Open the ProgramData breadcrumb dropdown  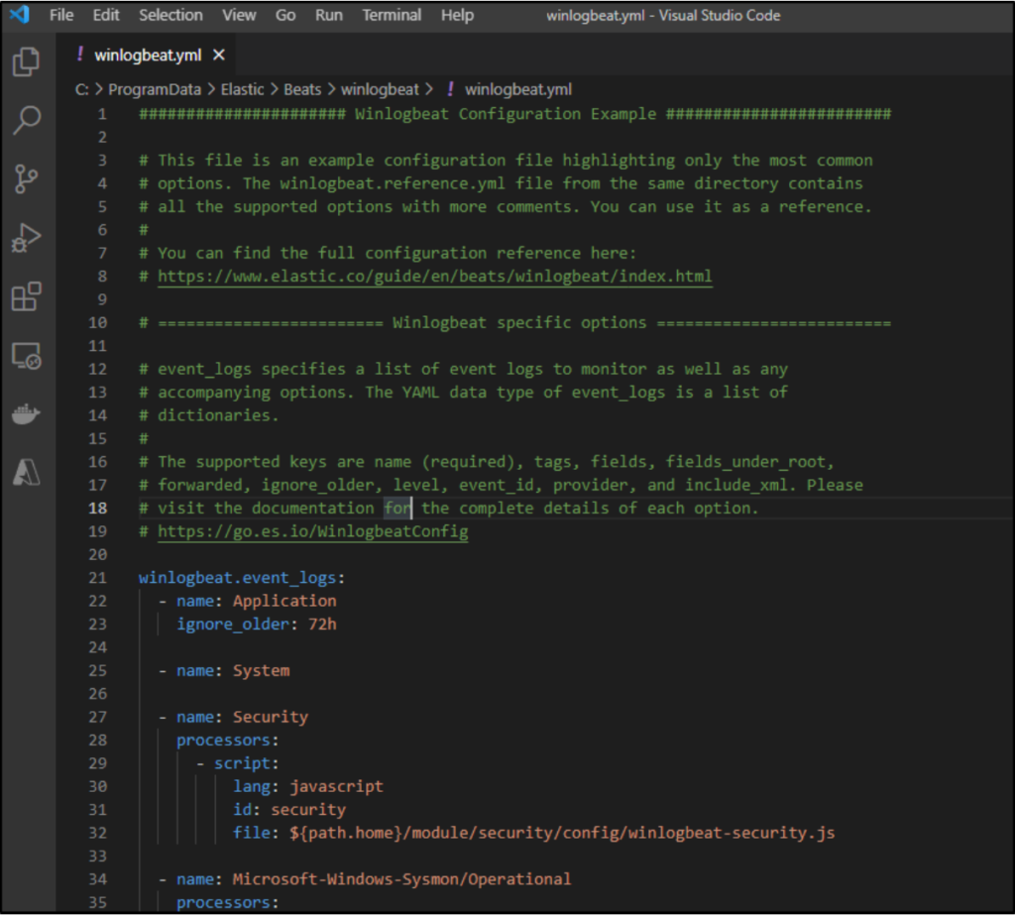155,89
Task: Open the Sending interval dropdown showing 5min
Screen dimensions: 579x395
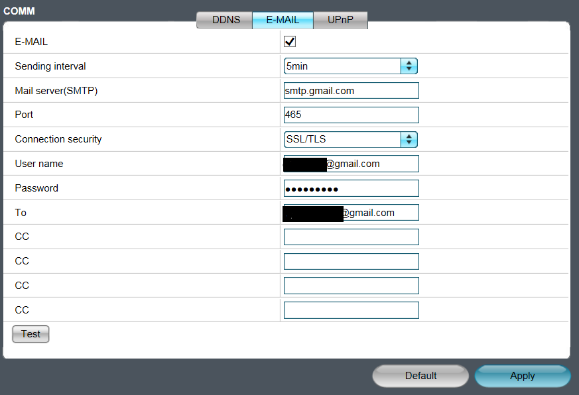Action: (342, 66)
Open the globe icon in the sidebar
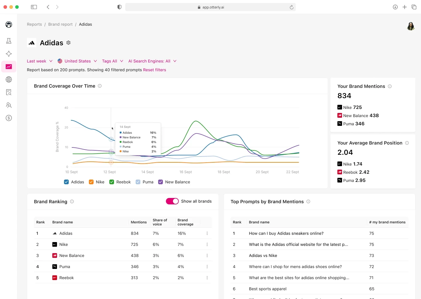The height and width of the screenshot is (299, 421). click(9, 79)
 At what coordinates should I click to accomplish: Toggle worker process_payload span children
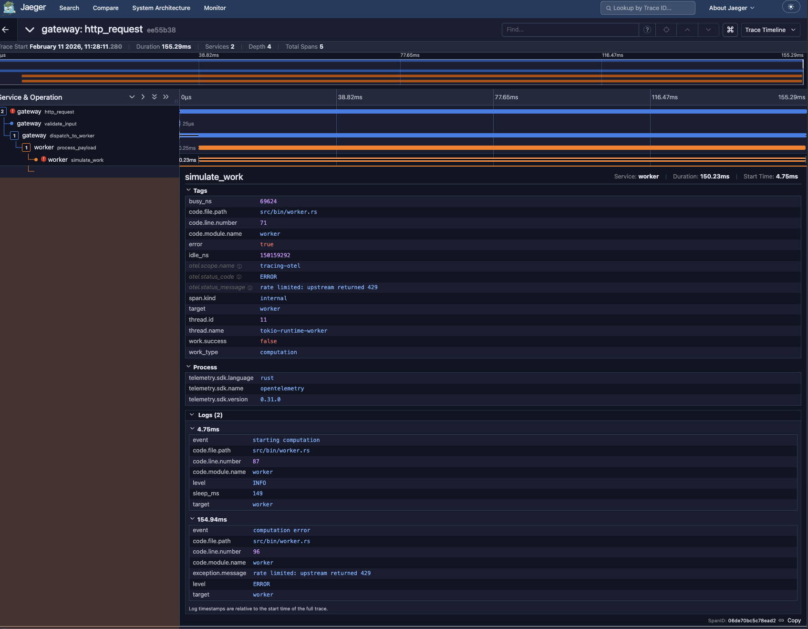26,147

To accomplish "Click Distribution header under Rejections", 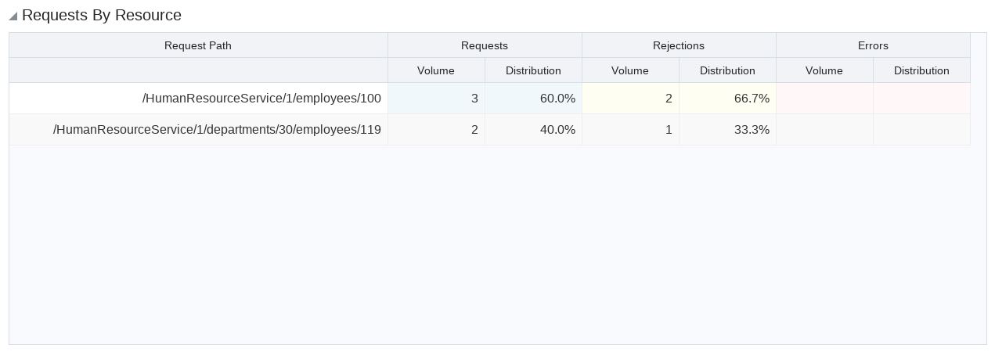I will pyautogui.click(x=727, y=70).
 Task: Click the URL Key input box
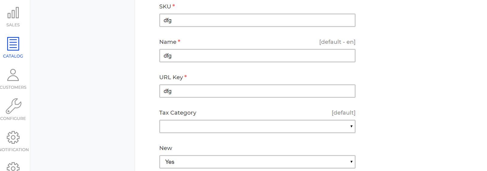(x=257, y=91)
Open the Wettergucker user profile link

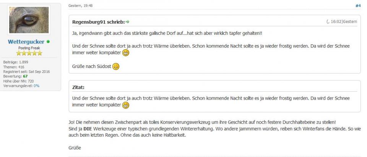pyautogui.click(x=26, y=42)
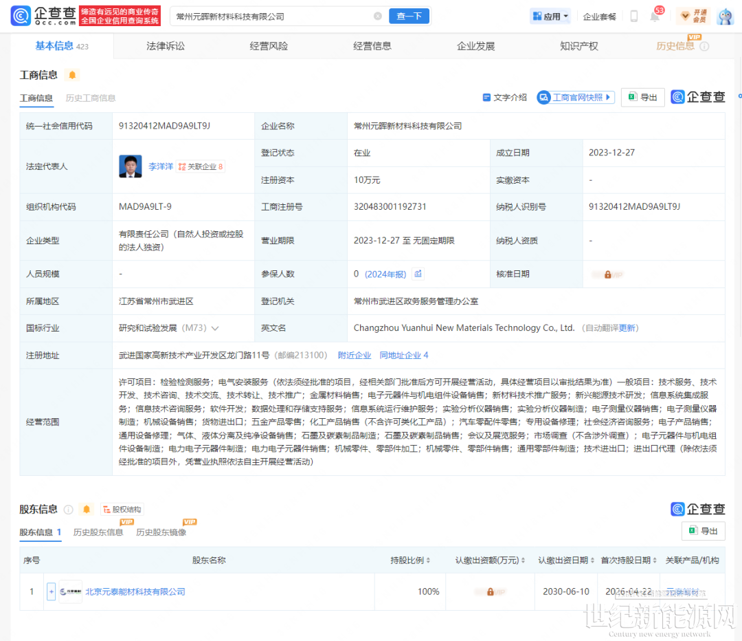Clear the search box with the X icon
This screenshot has height=641, width=742.
coord(378,17)
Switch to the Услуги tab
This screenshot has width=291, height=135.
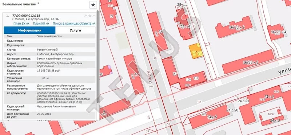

_____

THE PROBLEM
Exactly the lines from the one with "Open the Wettergucker user profile link" to the last line of the listing are wanted, both ends included and pictures excluded.

RESPONSE BELOW
Open the Wettergucker user profile link

pyautogui.click(x=26, y=42)
Clear the search box with the X icon
This screenshot has height=641, width=742.
coord(378,17)
Switch to the Услуги tab
This screenshot has width=291, height=135.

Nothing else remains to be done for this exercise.